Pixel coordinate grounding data
:::::

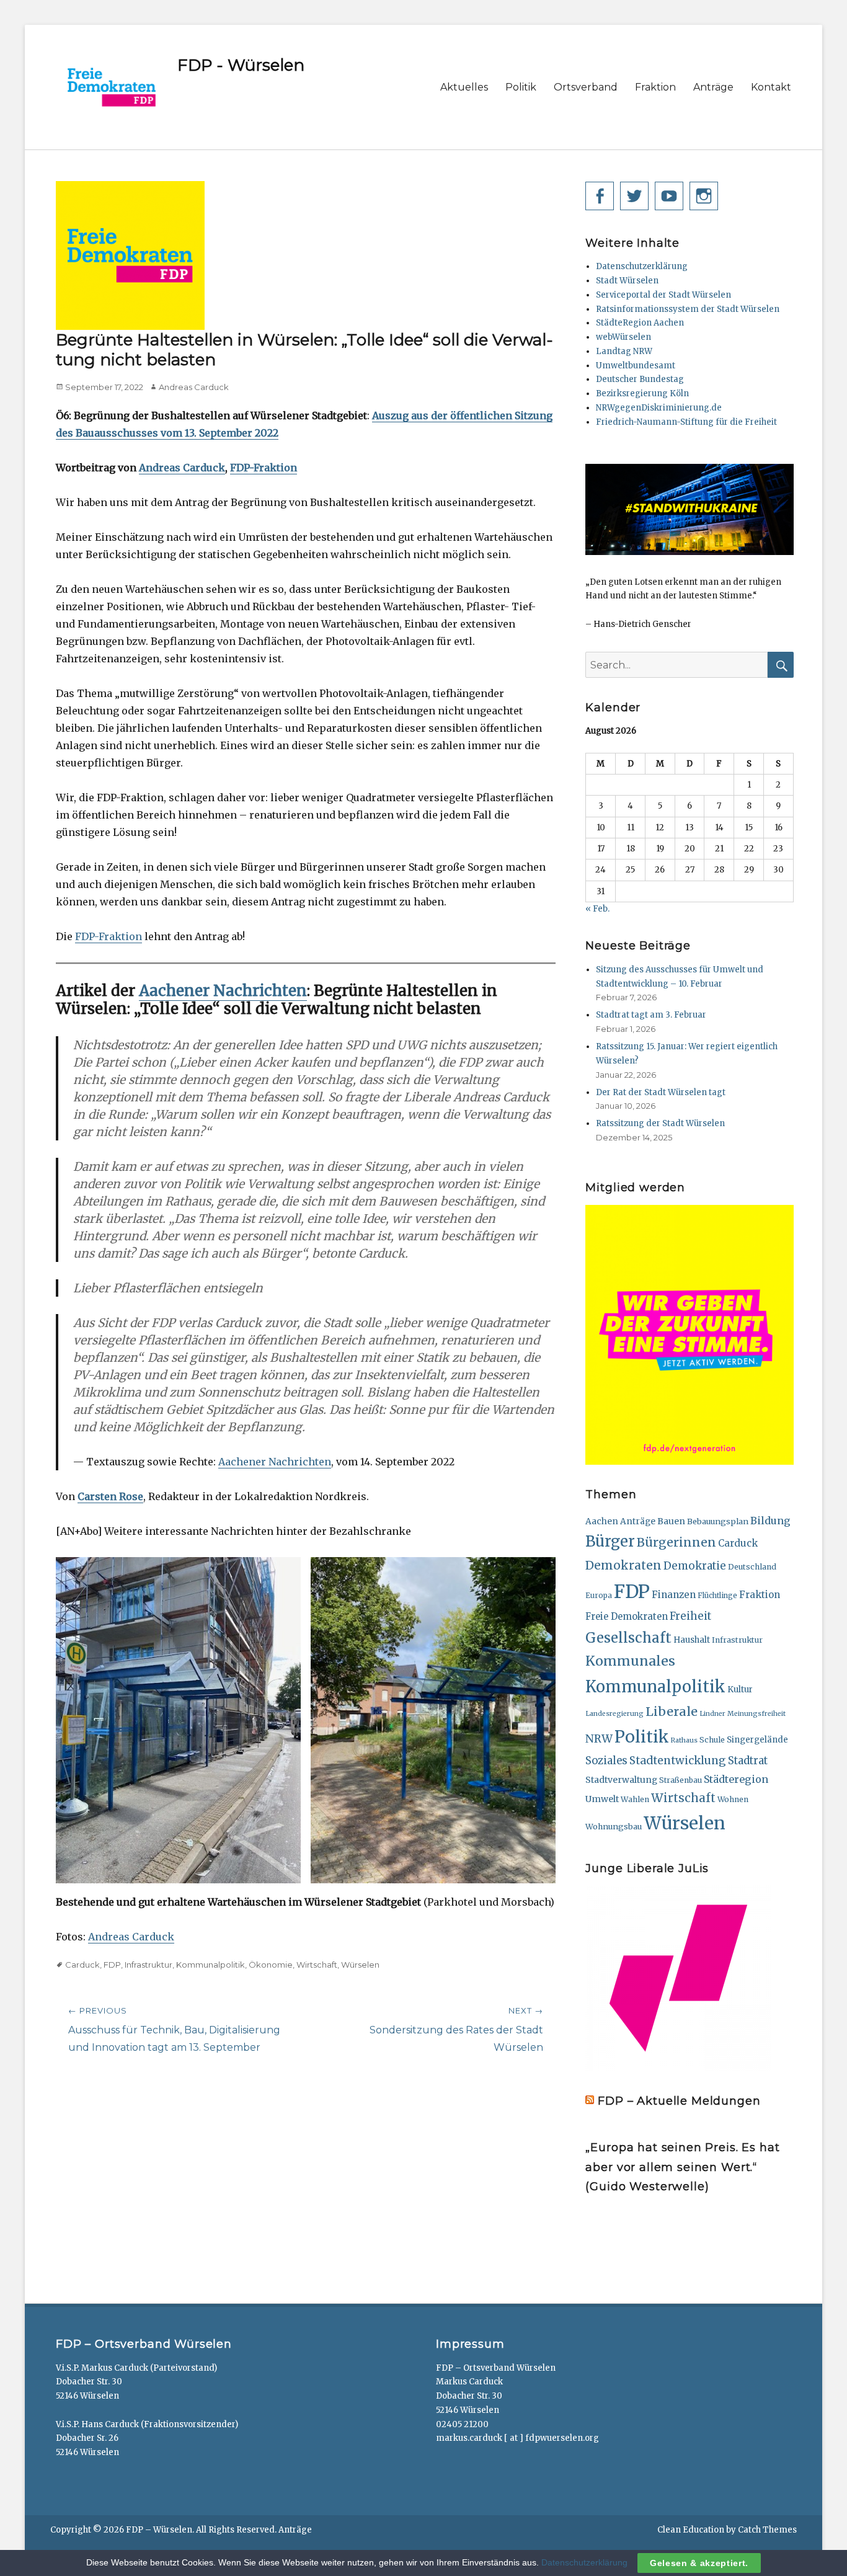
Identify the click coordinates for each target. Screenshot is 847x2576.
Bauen (671, 1521)
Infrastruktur (148, 1965)
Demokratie (694, 1566)
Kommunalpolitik (210, 1965)
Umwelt (602, 1799)
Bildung (770, 1520)
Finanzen (674, 1595)
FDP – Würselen (159, 2530)
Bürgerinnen (676, 1542)
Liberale (671, 1711)
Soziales (606, 1760)
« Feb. (597, 909)
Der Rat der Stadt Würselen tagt (660, 1092)
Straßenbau (680, 1780)
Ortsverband (586, 87)
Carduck (82, 1965)
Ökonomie (271, 1965)
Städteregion (736, 1779)
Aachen (601, 1521)
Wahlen (635, 1799)
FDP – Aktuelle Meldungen (679, 2101)
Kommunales (630, 1661)
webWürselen (623, 337)
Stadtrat (748, 1760)
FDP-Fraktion (263, 467)
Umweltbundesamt (635, 365)
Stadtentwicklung (677, 1760)
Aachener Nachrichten (223, 990)
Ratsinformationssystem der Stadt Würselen (687, 309)
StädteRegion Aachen (640, 323)
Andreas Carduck (194, 387)
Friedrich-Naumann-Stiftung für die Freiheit (686, 422)
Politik (520, 87)
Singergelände (757, 1739)
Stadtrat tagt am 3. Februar (651, 1015)
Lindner (712, 1714)
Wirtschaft (316, 1965)
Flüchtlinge (717, 1595)
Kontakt (771, 87)
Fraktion (655, 87)
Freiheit (690, 1616)
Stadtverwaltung (621, 1779)
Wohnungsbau (613, 1826)
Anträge (713, 87)
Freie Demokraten (626, 1616)
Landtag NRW (624, 351)
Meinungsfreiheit (756, 1714)
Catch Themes (767, 2530)
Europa (598, 1595)
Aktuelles (464, 87)
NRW (599, 1739)
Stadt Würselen (627, 280)
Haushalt (691, 1640)
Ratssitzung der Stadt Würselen (660, 1123)
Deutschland (752, 1566)
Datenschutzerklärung (642, 266)
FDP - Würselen (240, 65)
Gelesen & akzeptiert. (699, 2563)
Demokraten (623, 1565)
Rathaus (684, 1740)
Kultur (740, 1689)
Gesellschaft (628, 1637)
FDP (112, 1965)
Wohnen (732, 1799)
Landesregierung (614, 1714)
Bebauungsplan (717, 1521)
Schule (712, 1739)
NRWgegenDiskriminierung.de (659, 407)
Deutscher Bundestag (640, 379)
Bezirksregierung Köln (642, 393)
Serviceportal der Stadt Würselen (663, 295)
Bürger (610, 1541)
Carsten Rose (110, 1496)
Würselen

:::::

Only the lines from the one containing "Bezirksregierung Köln (642, 393)" through the last line above belong in your answer. Retype them exactly.

Bezirksregierung Köln (642, 393)
Serviceportal der Stadt Würselen (663, 295)
Bürger (610, 1541)
Carsten Rose (110, 1496)
Würselen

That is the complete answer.